Wondered what the fuss is about physical modeling? This
synthesis technique surfaced years ago, but you're going to be seeing a
lot more of it thanks to faster CPUs. Here's a snapshot explanation of
what it is and how it came to be.

Why you need it:

A violin is not a sine wave: Traditional analog synthesis builds
sounds out of simple waveforms. That's great — except real-world sound
is much more complex — as you've no doubt noticed if, for instance,
you've heard a kid trying to learn violin. Online math magazine +plus
(named for addition, the one kind of math I can actually do!) has a
great explanation of why a violin is so hard to play. Weirdly, violin string move in v-shapes, not parabolas.

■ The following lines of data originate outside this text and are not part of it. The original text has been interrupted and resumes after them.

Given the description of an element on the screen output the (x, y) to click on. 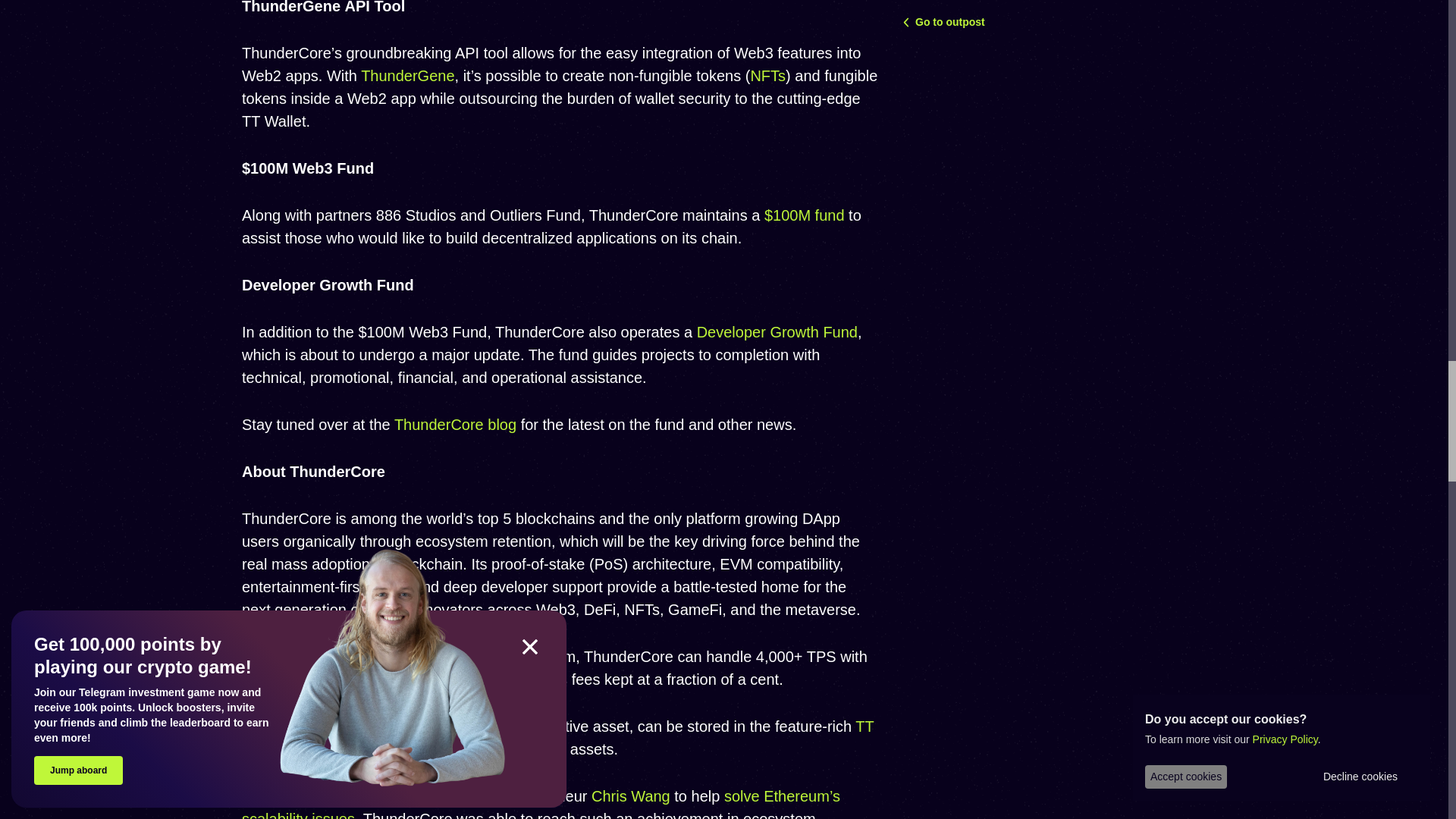
ThunderGene (407, 75)
Developer Growth Fund (777, 331)
NFTs (767, 75)
Given the description of an element on the screen output the (x, y) to click on. 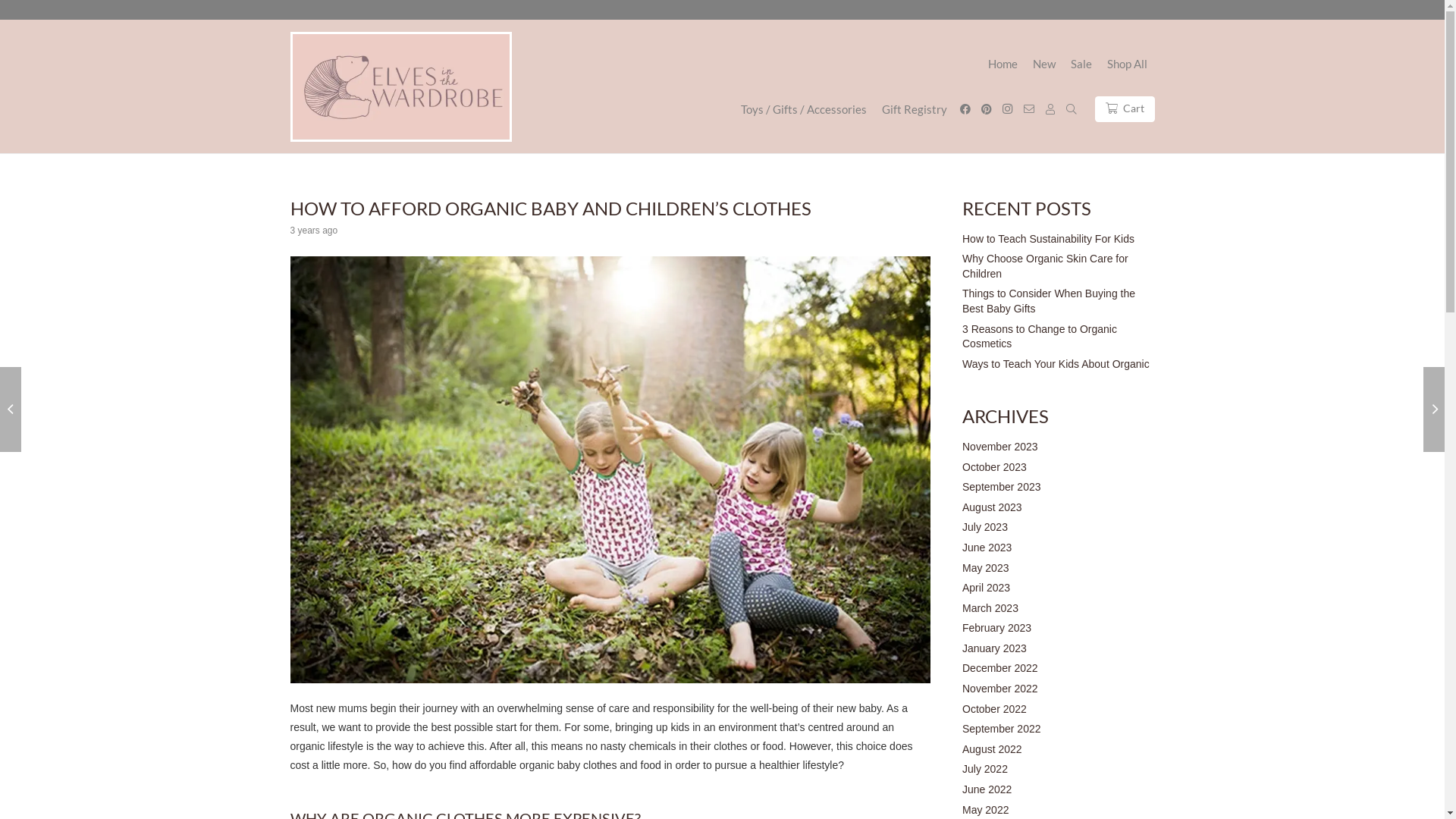
Instagram Element type: hover (1007, 108)
Search Element type: hover (1071, 108)
Cart Element type: text (1124, 109)
May 2023 Element type: text (985, 567)
July 2023 Element type: text (984, 526)
November 2023 Element type: text (1000, 446)
August 2022 Element type: text (992, 749)
October 2022 Element type: text (994, 708)
December 2022 Element type: text (1000, 668)
Why Choose Organic Skin Care for Children Element type: text (1045, 265)
Home Element type: text (1002, 63)
May 2022 Element type: text (985, 809)
Sale Element type: text (1081, 63)
Shop All Element type: text (1126, 63)
Email Element type: hover (1028, 108)
February 2023 Element type: text (996, 627)
Pinterest Element type: hover (986, 108)
New Element type: text (1044, 63)
October 2023 Element type: text (994, 467)
September 2022 Element type: text (1001, 728)
How to Teach Sustainability For Kids Element type: text (1048, 238)
3 Reasons to Change to Organic Cosmetics Element type: text (1039, 336)
January 2023 Element type: text (994, 648)
April 2023 Element type: text (986, 587)
March 2023 Element type: text (990, 608)
July 2022 Element type: text (984, 768)
November 2022 Element type: text (1000, 688)
Ways to Teach Your Kids About Organic Element type: text (1055, 363)
Facebook Element type: hover (964, 108)
August 2023 Element type: text (992, 507)
Account Element type: hover (1049, 108)
Gift Registry Element type: text (914, 109)
September 2023 Element type: text (1001, 486)
Toys / Gifts / Accessories Element type: text (803, 109)
June 2022 Element type: text (986, 789)
Things to Consider When Buying the Best Baby Gifts Element type: text (1048, 300)
June 2023 Element type: text (986, 547)
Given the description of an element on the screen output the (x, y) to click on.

Thank Hermann: Super-renaissance man (physicist AND physician) Hermann von Helmholtz
figured that out along with various other secrets of timbre in his FREE
time — you know, when he wasn't busy working out the law of
conservation of energy in physics, inventing the opthamaloscope, or
solving the mysteries of human sight. (All that despite having a P.E.
teacher for a dad — okay, gymnasium headmaster, but still!)

That was 1863, though. It took a bit longer to apply our understanding of how instruments work directly to synthesis:

How it evolved:

Moving to currently-alive super-smart-people, we have modern
physical modeling work. This describes a set of related models for how
instruments work, from what happens to a surface when you blow on it
(flute) to what happens when you bow it (violin).

Stanford CCRMA: Stanford University deserves much of the credit for the original research into physical modeling,
which they've detailed in a (somewhat-outdated) page with online and
paper bibliography. Some of their work on NeXT workstations morphed
into Windows/Mac software for the Korg OASYS (see below). The NeXT
software lives on as MusicKit, which is OS X-, Windows-, and Linux-compatible.

90s commercial research: This history
talks about the modern evolution of physical modeling. Keyboard
Magazine covered Yamaha's new-fangled VL-1 in 1994 (none other than
current editor Ernie Rideout), but the expensive tech (US$5000) didn't
catch on at the time. Ernie's quote at the time, though, still applies
to modern physical-modeled synths: "You'll want to practice,
guaranteed, and not only just to program clever assignments but to see
how far you can take things, where the boundaries are, can you exceed
them, can you push them, and so on. Heck, you'll want to just play the
thing."

Korg OASYS: It took Korg quite some time to get the research to work as a product, as Joe Bryan (now with Universal Audio) told Sonikmatter in an interview.
The first PCI-based OASYS appeared in 1993, but in 2002 Joe noted "An
OASys style keyboard is still a dream, although it'll take a serious
commitment to pull it off correctly. I wouldn't be surprised if Korg
was busy working on one right now." Funny you should say that, Joe . .
. (see below)

And how it works: Harmony Central has a great 1996 article by Scott Lehmann explaining how physical modeling actually works.

How to get it now:

If you want to try your hand at physical-modeled synths right now,
you suddenly have lots of options, because what once took computers
days to render can finally happen in real time:

Hardware synths: The Alesis Fusion and Korg OASYS
keyboards, both introduced last month at NAMM, each feature the latest
in physical modeling technology alongside analog-style synthesis.

Software: Primitive implementations are available in
MusicKit and even Csound, but if you want something that sounds good,
you're best off with one of these options:

  • Sculpture
    in Logic Pro 7 is right now the best physical modeling implementation
    I've seen. (Not available in Express; Mac only of course!)
  • Ugo's free String Theory synth for Windows VST is a decent implementation, and the price is right!
  • Upcoming String Studio looks to be a bit simpler than Sculpture, taking advantage of physical modeling technology from Tasman. (Windows/Mac)

So get out there and play! Did I miss anything?